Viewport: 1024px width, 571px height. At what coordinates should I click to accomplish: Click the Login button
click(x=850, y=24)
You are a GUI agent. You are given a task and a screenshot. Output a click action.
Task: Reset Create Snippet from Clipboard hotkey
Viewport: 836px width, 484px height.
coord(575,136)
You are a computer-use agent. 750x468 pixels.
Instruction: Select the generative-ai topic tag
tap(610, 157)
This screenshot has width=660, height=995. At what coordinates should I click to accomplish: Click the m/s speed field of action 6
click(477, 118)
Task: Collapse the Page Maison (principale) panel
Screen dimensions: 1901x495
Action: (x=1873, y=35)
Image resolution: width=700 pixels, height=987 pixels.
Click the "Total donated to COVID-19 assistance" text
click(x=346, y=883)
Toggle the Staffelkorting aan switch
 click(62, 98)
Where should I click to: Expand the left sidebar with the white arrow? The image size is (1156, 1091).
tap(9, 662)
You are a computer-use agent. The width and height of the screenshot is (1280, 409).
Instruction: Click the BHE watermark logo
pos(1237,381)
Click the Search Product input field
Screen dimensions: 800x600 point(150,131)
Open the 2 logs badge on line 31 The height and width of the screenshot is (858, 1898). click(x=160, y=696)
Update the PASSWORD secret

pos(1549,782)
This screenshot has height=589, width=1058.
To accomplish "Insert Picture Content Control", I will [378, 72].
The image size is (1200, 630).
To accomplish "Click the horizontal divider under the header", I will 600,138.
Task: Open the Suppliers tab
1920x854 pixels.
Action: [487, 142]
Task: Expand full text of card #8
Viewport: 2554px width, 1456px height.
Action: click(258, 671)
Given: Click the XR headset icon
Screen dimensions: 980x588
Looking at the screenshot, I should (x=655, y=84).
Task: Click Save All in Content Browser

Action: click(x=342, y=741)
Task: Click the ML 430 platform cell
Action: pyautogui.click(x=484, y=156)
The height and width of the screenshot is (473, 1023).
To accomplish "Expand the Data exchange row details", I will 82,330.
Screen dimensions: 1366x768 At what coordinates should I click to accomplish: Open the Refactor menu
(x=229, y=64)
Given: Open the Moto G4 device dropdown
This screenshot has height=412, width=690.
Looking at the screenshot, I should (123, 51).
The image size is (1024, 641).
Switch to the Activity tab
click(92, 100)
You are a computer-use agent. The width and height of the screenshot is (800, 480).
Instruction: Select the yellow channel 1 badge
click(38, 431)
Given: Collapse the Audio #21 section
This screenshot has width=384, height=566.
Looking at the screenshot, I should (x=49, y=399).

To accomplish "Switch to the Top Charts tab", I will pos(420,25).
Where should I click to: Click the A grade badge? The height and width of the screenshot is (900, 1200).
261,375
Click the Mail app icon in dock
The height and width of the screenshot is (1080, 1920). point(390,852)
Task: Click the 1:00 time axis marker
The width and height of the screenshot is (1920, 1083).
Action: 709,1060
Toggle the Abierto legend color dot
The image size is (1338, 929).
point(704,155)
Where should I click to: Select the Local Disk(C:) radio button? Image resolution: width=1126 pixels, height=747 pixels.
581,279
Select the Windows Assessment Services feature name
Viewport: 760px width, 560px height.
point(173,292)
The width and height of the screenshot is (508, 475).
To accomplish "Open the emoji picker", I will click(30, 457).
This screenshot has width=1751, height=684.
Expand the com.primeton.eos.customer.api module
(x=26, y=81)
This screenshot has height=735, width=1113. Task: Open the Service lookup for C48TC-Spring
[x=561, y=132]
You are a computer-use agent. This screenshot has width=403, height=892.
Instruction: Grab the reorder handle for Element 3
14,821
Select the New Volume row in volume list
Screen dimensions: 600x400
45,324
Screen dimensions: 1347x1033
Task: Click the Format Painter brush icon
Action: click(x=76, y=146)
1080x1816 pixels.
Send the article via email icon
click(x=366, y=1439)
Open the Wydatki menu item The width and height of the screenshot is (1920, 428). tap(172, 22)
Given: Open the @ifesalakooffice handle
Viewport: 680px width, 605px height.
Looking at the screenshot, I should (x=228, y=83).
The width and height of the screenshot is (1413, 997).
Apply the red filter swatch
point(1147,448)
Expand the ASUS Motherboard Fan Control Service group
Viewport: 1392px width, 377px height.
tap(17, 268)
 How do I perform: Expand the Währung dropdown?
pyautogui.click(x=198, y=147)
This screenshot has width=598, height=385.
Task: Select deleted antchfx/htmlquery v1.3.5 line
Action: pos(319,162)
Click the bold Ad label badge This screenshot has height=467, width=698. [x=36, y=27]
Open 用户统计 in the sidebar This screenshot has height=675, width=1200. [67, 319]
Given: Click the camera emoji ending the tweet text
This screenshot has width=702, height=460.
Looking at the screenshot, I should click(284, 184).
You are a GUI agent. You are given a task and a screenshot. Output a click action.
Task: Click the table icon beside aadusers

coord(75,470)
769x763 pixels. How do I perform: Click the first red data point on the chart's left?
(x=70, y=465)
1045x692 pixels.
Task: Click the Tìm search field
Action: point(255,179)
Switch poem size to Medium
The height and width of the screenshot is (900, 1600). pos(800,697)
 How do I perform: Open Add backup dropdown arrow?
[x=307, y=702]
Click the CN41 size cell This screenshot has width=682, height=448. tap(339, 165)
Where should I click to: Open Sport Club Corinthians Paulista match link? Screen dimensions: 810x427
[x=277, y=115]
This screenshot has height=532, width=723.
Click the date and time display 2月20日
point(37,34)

==*==

### TASK PROMPT
Extract each line from the listing that holds the word "Collapse".

### SOLVED EXERCISE
Task: Collapse the Page Maison (principale) panel
Given: Collapse the Audio #21 section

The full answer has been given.